Rohingya refugee, Abul Kalam holds his 17-month-old baby, Arafat and stands next to his wife Rahima in Kutupalong settlement. © UNHCR/Vincent Tremeau

Five Years On: Rohingya refugees need more support

Australia for UNHCR is appealing for renewed support for Rohingya refugees, five years after hundreds of thousands of people from the ethnic minority fled Myanmar.

25 August 2022

Australia for UNHCR is appealing for renewed support for Rohingya refugees, five years after hundreds of thousands of people from the ethnic minority fled Myanmar.

More than 700,000 Rohingyas escaped violence and persecution in Myanmar’s Rakhine State into neighbouring Bangladesh around August 25th, 2017, with many sheltering in what is now the world’s largest refugee camp, in Cox’s Bazar.

“Five years on, these refugees, along with a new generation of Rohingyas born in Cox’s Bazar, continue to struggle in temporary shelters in a highly congested camp setting. They rely on humanitarian assistance for protection, food, water, shelter and health,” Australia for UNHCR CEO Trudi Mitchell said.

“As the years have gone by many people have forgotten about the plight of the Rohingya which means funding has declined. And yet as time goes on, the needs of these people have become even greater.”

The Rohingya are a Muslim ethnic minority who have been denied citizenship in Myanmar, making them the world’s largest stateless population. Rohingya refugees have fled violence in Myanmar in successive waves of displacement since the 1990s, with the largest exodus in August 2017.

With decreased funding, Rohingya refugees in Bangladesh face challenges in accessing proper nutrition, shelter materials, sanitation facilities and livelihood opportunities. Some have resorted to dangerous boat journeys to seek a better future.

The UN Refugee Agency has been working with partners in support of the Bangladeshi government to respond to the growing humanitarian needs and the protection of Rohingya refugees in Bangladesh.
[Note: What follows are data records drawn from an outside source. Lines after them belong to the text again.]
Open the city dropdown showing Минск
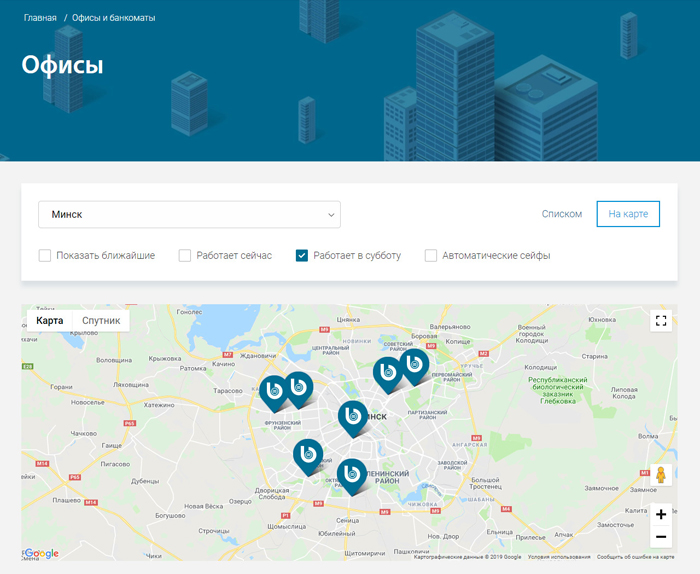The width and height of the screenshot is (700, 574). click(x=189, y=214)
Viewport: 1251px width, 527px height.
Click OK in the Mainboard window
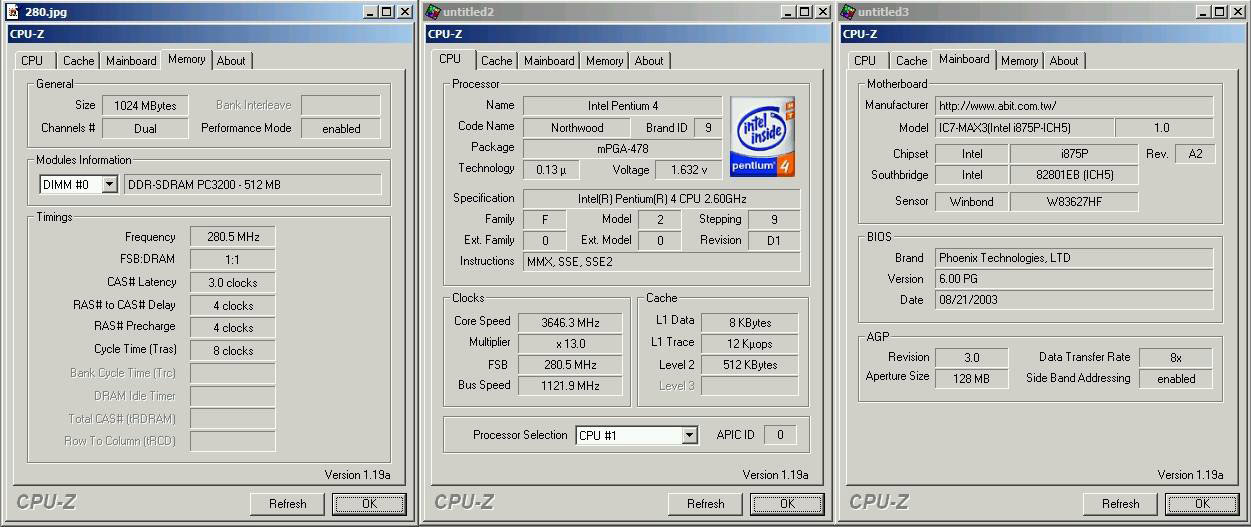coord(1201,504)
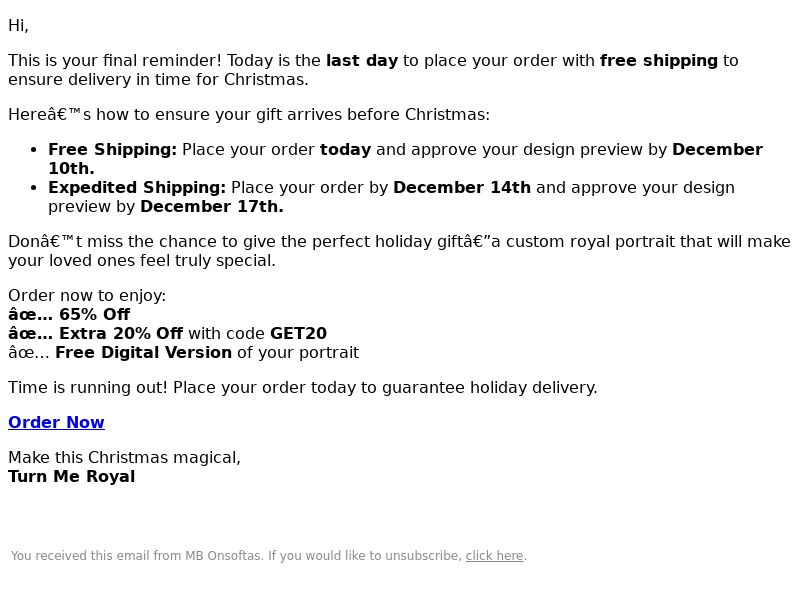Viewport: 800px width, 600px height.
Task: Click the 'Extra 20% Off' text
Action: pos(121,334)
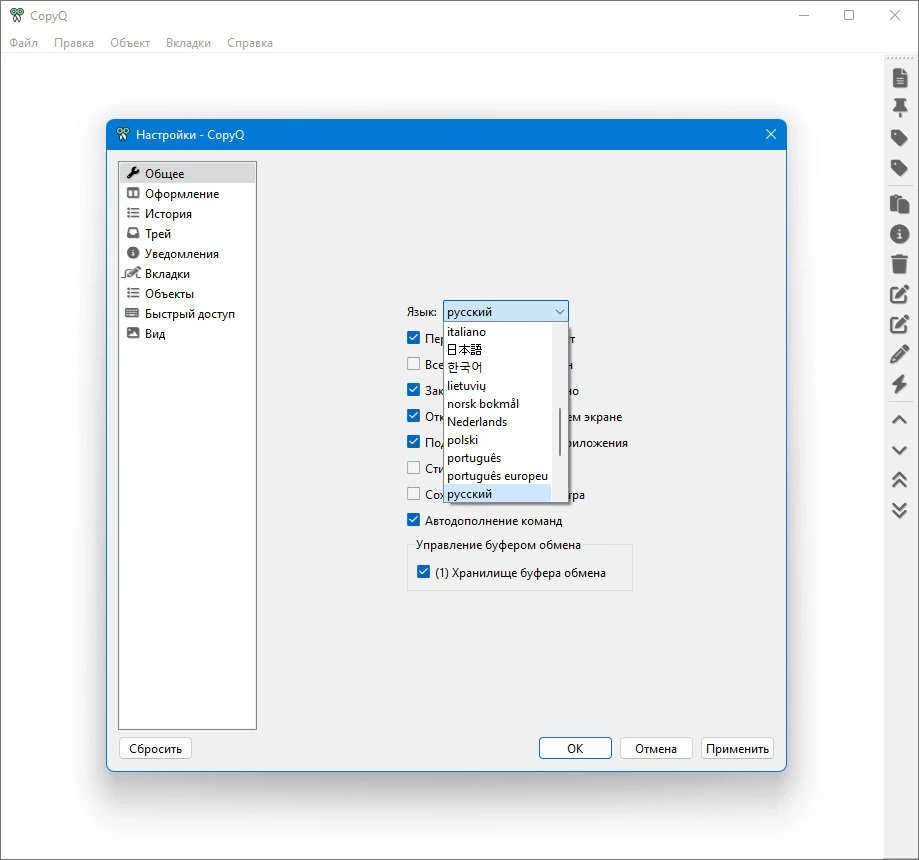
Task: Toggle the checkbox ending with экране
Action: click(413, 416)
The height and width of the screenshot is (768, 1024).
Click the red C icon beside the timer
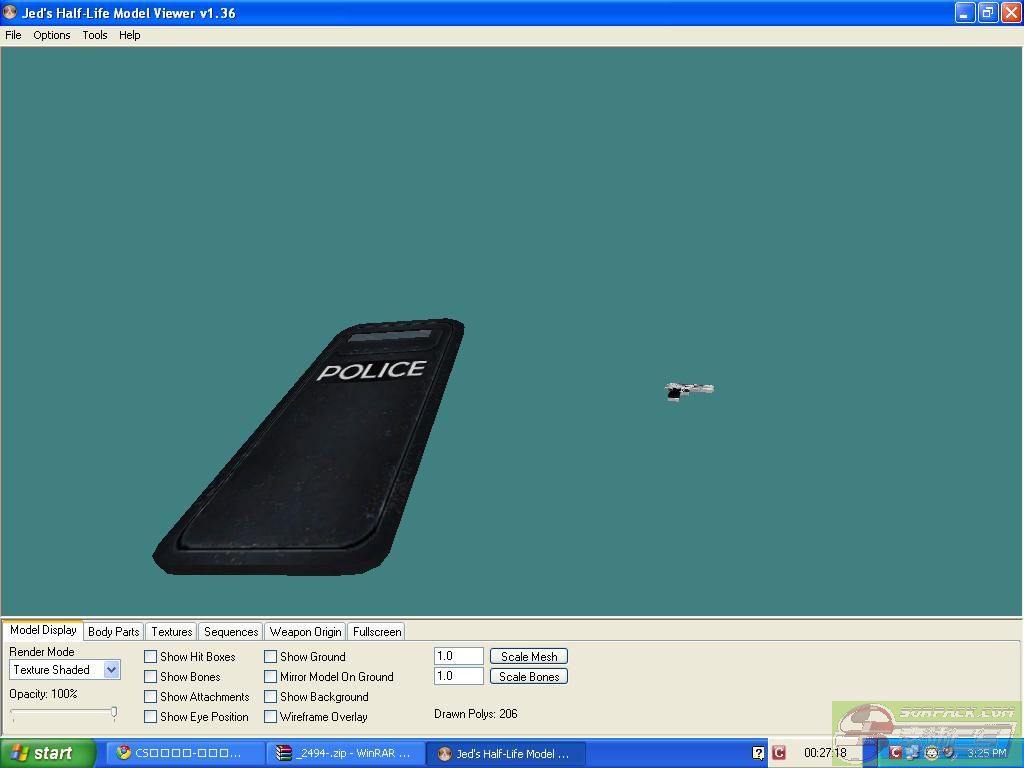[778, 753]
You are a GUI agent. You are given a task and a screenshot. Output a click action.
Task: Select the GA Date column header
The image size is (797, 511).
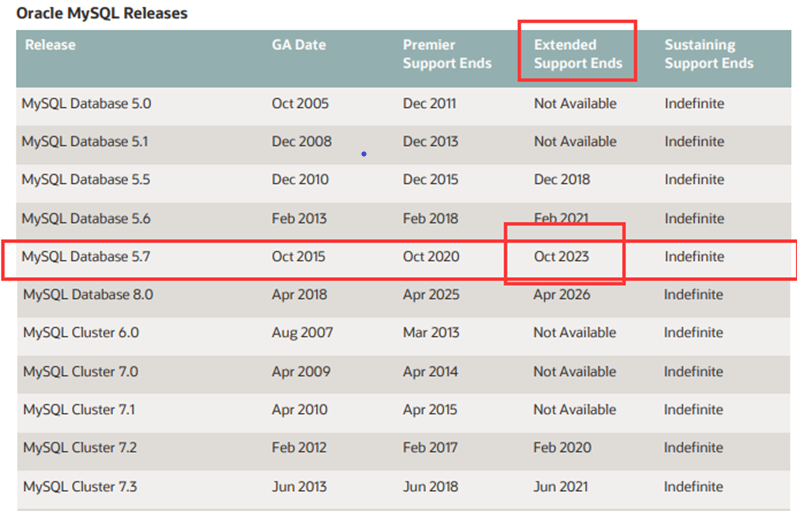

But UNHCR spokesperson Shabia Mantoo said more needs to be done, with the support of the international community, to secure both financial support and solutions for Rohingyas. 

“Support must be stepped up for education, skills development, and livelihood opportunities. These activities will prepare refugees for eventual return while also helping them remain safe and productive during their stay in Bangladesh,” Ms Mantoo said.

“Together, the international community must do more to ensure that the Rohingya do not continue to languish in displacement and redouble efforts for increased political dialogue and diplomatic engagement to create conditions for voluntary, safe, dignified and sustainable return.”

The UN Refugee Agency has been working with partners and the Bangladeshi government to deliver critical aid, such as shelter, water and sanitation facilities, education and healthcare, and programs to prevent sexual and gender-based violence, for Rohingyas.